Klage wegen behinderten Kindes abgewiesen
26.02.2009 | 15:01 Uhr 2009-02-26T15:01:00+0100Landgericht Münster weist Schadensersatzforderung eines Eigentumswohnungskäufers zurück, der sich von den Geräuschen eines autistischen Kindes in der Nachbarschaft gestört fühlte.

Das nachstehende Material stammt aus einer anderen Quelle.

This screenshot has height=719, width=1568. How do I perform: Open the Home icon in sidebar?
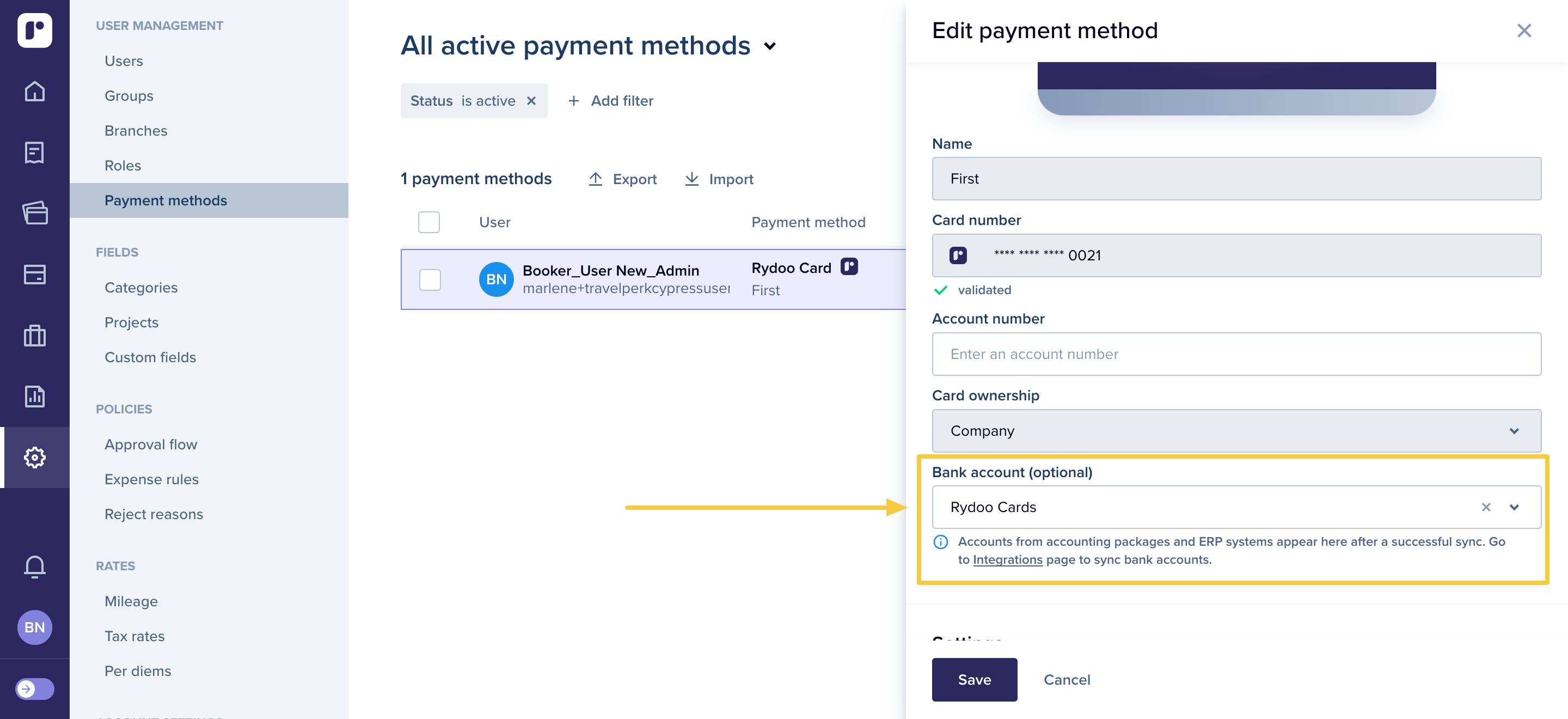pyautogui.click(x=35, y=92)
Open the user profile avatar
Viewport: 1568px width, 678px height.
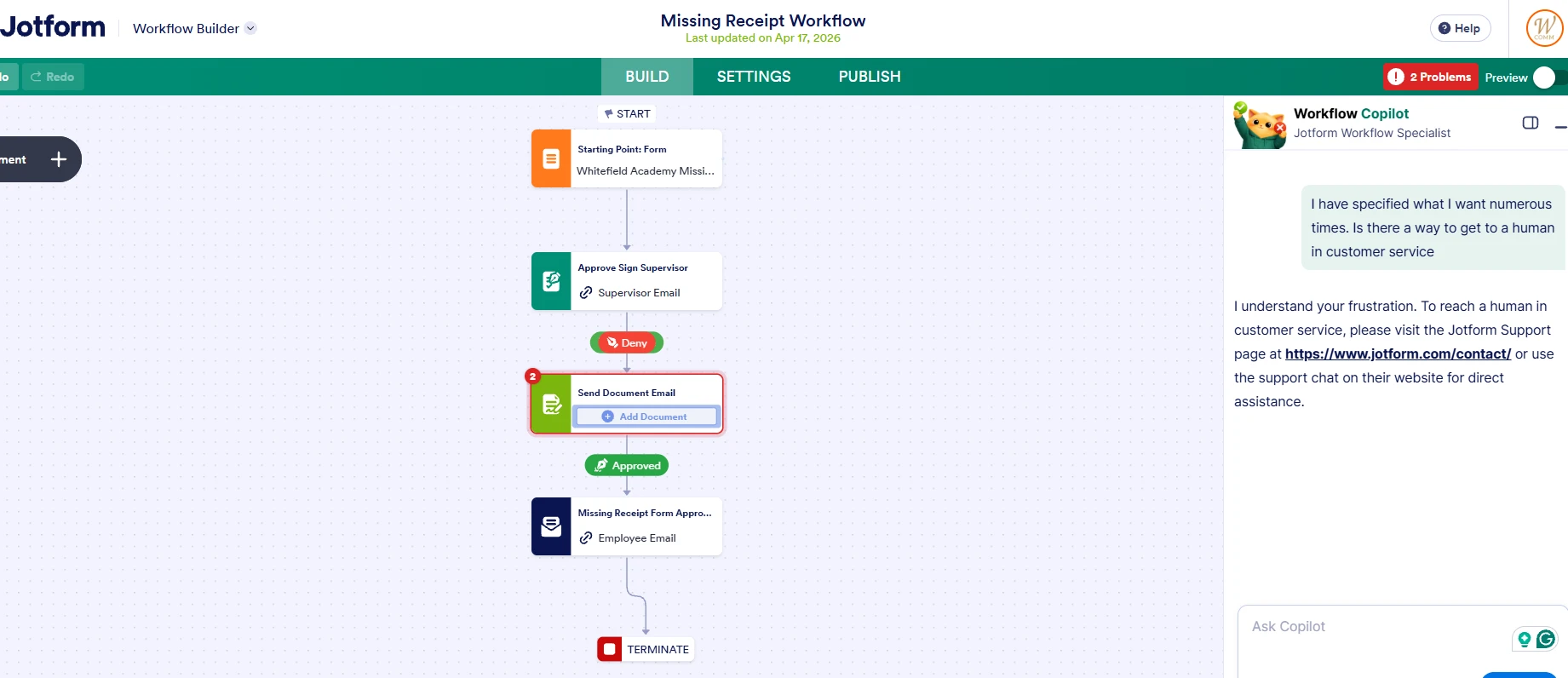point(1543,28)
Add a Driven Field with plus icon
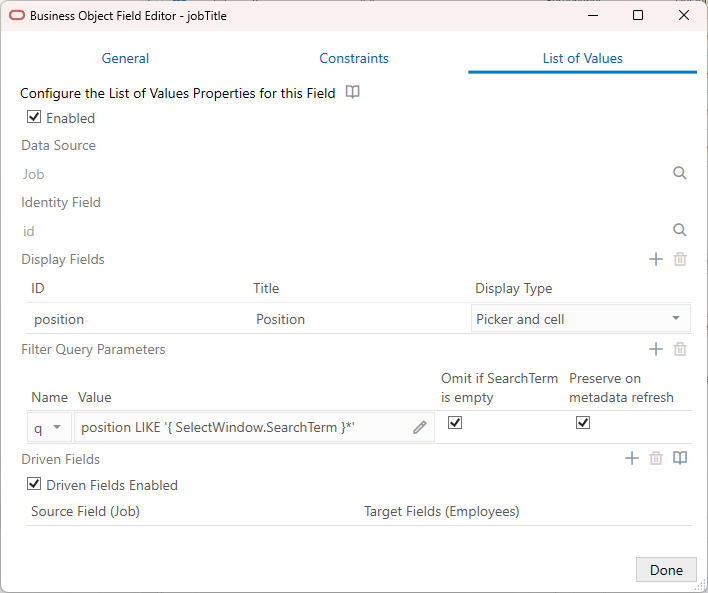 pyautogui.click(x=632, y=458)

Raesfeld/Münster. Mit seiner Zivilklage beim Landgericht Münster ist ein Raesfelder gescheitert, der sich durch die Nachbarschaft eines autistischen Kindes gestört fühlte. Im Januar 2008 hatte der Kläger eine Eigentumswohnung bezogen. Im Frühsommer stellte er fest, dass im Garten der Nachbarn ein behinderter Junge spielte. Durch dessen Kreischen und Schreien, so der Raesfelder, fühle er sich erheblich in seiner Ruhe gestört. Er vertrat die Auffassung, der Verkäufer der Wohnung hätte ihn auf das Kind in der Nachbarschaft hinweisen müsssen und verlangte 12.250 Euro Schadensersatz vom Verkäufer, 10 Prozent des Kaufpreises. Die betroffene Familie, in der das Kind lebt, gab an, es habe noch nie Klagen gegeben aus dem Wohnumfeld, obwohl man schon seit 13 Jahren dort wohne. Dr. Georg Bischoff, der Vorsitzende Richter, wies die Klage ab mit dem Hinweis auf Artikel 3 des Grundgesetzes und das Allgemeine Gleichstellungsgesetz. Das Argument des Klägers wertete er als sehr problematisch, schließlich stehen Behinderte unter dem besonderen Schutz des Staates und seien ebenso wie laute Kinder von der Gesellschaft zu tolerieren.